Deuteronomy 5 repeats the commandments, but now Israel is preparing to enter the promised land. The only difference here is that in the fourth commandment — the Sabbath commandment — God emphasizes that everyone, especially the aliens and slaves, should have a Sabbath rest. "Remember that you were a slave in the land of Egypt, and the Lord your God brought you out from there with a mighty hand and an outstretched arm; therefore the Lord your God commanded you to keep the sabbath day" (Deuteronomy 5:15).

Sermon ideas about the ten commandments

The ten commandments divide into two sections or tables. The first four commandments deal with one's relationship and responsibilities to God; the fifth through tenth deal with relationship and responsibilities to one's neighbor. Jesus summarizes these two foci of the Ten Commandments as a command to love: "'You shall love the Lord your God with all your heart, and with all your soul, and with all your mind.' This is the greatest and first commandment. And a second is like it: 'You shall love your neighbor as yourself.' On these two commandments hang all the law and the prophets" (Matthew 22:37-40). With Jesus's summary in mind, we could say that the Ten Commandments offer us the freedom to love.

The law and the gospel

One of the controversies in Christian theology is the relationship of law and gospel. This derives in part from Paul, who in some of his letters differentiates between living under the law and living under the gospel.
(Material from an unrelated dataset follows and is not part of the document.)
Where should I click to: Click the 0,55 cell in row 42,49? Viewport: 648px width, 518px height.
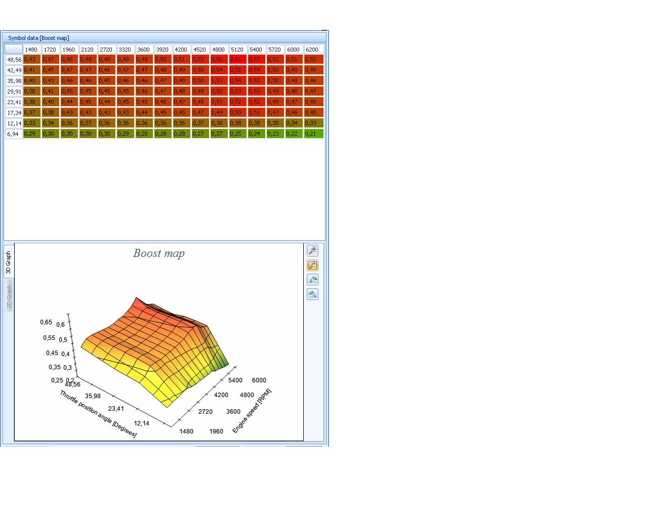237,70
The gospel delivers us from the law's condemnation; therefore it could be said we are free from the law. But, as Paul explains in Romans 8 and elsewhere, we are free from the law in the sense that in the grace of Christ we no longer establish our righteousness before God through the law. We have been set free from the "law of sin and death" and live in the freedom of the Spirit.
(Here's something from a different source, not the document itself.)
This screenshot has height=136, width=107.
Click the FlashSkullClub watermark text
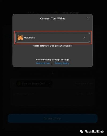(x=94, y=131)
"For the law of the Spirit of life in Christ Jesus has set you free from the law of sin and of death. For God has done what the law, weakened by the flesh, could not do: by sending his own Son in the likeness of sinful flesh, and to deal with sin, he condemned sin in the flesh, so that the just requirement of the law might be fulfilled in us, who walk not according to the flesh but according to the Spirit" (Romans 8:2-4)
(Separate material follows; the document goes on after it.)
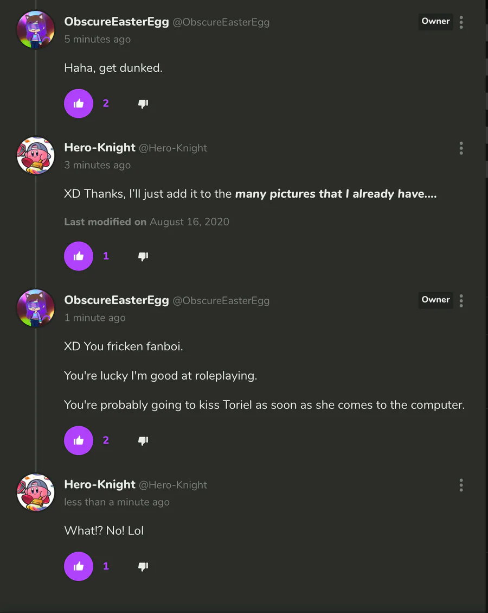Screen dimensions: 488x613
Task: Click Owner badge on the "fanboi" comment
Action: 435,300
Three uses of the ten commandments

John Calvin taught that for Christians the ten commandments have three uses:

  • The law serves as a mirror that displays the righteousness of God but at the same time reflects our human sinfulness. Before God's law we stand condemned, so it serves to turn us to Christ for salvation.
  • Even though the law by itself cannot change human hearts, it can serve as a way to hold back evil "by means of its fearful denunciations and the consequent dread of punishment, to curb those who, unless forced, have no regard for rectitude and justice" (Institutes, Book II:10).
  • For the Christian the ten commandments become the law of freedom. Since we are by Christ redeemed from their condemnation of our disobedience, the commandments guide us in our life of gratitude to God.